It’s been a good year for that jetsetting businessman, philanthropist and peace envoy Tony Blair. In September GQ Magazine voted him ‘philanthropist of the year.’ Now Save the Children have given him its ‘Global Legacy Award’ at a ‘gala dinner’ in New York attended by various A-List film stars, celebrities, and the latest incarnation of Lassie.
The first award received a great deal of criticism from left and right and prompted even Gary Lineker to note that GQ had finally discovered irony. Yesterday’s award prompted more muted outrage. Russia Today said that it provoked a ‘torrent of criticism’ before listing precisely two critical tweets, one of which was posted by George Galloway. The Daily Mail condemned Save the Children’s decision to reward a man who had spent billions of taxpayer’s money on foreign overseas – not exactly a criticism delivered from the moral high ground.

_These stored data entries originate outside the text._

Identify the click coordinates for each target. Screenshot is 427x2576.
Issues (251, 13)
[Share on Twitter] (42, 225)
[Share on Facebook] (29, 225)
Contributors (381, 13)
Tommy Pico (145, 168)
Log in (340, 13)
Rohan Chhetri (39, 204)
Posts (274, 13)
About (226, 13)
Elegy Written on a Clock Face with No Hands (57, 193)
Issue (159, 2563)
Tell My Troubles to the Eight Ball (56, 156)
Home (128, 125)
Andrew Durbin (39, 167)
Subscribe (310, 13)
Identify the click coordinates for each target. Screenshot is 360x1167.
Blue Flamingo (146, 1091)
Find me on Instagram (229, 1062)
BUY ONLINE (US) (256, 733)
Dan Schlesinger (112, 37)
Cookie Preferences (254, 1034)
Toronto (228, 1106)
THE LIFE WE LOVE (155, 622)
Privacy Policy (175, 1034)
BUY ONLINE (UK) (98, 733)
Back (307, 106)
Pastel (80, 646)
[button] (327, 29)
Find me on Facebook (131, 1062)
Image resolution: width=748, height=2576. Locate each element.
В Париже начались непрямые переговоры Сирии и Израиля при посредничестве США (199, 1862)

There is something incestuous as well as incongruous about the award, given that the UK director of Save the Children is Justin Forsyth, who was recruited by Tony Blair in 2004 to direct the government’s efforts on poverty and climate change. Forsyth was one of the key movers in the Make Poverty History campaign, a campaign that was cited as part of Blair’s ‘legacy’ yesterday. He went on to become Strategic Communications and Campaigns Director under Gordon Brown, before accepting a £160,000 appointment at Save the Children in 2010.
So on one level the award raises the possibility that a charity officer may have helped reward a politician who once employed him for his work on poverty campaigning that both of them were once involved in. But it also raises a number of wider questions about Blair’s ‘legacy’ and also about the role that he has played on the global stage.

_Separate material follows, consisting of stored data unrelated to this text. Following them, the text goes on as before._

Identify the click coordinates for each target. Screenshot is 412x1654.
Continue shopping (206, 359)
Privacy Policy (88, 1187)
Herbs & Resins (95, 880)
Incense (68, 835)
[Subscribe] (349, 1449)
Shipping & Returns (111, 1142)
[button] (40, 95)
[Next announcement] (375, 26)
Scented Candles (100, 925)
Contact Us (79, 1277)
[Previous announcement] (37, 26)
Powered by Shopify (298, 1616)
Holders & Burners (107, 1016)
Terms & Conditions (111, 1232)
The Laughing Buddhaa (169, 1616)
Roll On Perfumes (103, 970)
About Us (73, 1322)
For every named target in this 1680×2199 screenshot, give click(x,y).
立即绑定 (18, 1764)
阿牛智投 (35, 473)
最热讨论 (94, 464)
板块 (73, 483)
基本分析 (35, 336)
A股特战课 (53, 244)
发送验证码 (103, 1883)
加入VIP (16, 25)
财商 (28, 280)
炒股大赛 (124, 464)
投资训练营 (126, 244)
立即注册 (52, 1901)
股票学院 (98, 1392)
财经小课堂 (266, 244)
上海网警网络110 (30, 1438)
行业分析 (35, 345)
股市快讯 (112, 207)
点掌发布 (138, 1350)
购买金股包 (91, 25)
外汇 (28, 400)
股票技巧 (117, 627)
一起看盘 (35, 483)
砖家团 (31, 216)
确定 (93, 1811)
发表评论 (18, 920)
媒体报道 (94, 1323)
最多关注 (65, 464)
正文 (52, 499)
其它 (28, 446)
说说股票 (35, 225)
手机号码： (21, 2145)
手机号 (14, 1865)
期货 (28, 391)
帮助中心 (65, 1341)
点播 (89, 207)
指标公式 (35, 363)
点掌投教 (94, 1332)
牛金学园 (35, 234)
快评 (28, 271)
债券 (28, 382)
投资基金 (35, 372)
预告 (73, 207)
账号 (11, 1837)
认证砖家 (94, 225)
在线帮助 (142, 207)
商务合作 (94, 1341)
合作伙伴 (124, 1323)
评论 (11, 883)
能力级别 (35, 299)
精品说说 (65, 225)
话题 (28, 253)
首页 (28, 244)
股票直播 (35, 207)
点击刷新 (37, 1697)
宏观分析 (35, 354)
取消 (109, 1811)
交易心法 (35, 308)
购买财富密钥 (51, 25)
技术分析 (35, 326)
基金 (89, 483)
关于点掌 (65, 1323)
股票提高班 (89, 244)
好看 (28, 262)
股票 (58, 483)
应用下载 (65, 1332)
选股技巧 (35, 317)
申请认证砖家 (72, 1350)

Blair received the award largely for his work in Africa, from his promotion of debt relief when he was in office to the various projects and initiatives carried out by his Africa Governance Initiative (AGI) since leaving it.
There is no doubt that some of Blair’s achievements in Africa have been positive. Who could object to supporting health worker teams fighting Ebola? Or fighting malaria in Sierra Leone? Or helping the Rwanda government improve its power sector? We might ask about the kind of world we have, in which African governments must rely on rich philanthropists to get such things done.
We might also note the fact that Blair’s philanthropy has been inseparable from his relentless and astonishing transformation into a capital accumumulation machine and his questionable financial arrangements and shady dealings with a succession of autocrats and dictators.
And then there is the little matter of the Iraq War.
Blair’s defenders would like to present the war as an unfortunate ‘mess’ that has sullied an otherwise entirely benevolent record, but the catastrophic consequences of that conflict cannot be dismissed so easily – except by those who have no interest in recognizing them – and it is particularly shocking that Save the Children should have granted this award to one of the principal architects of a war whose consequences fell particularly heavily on Iraqi children.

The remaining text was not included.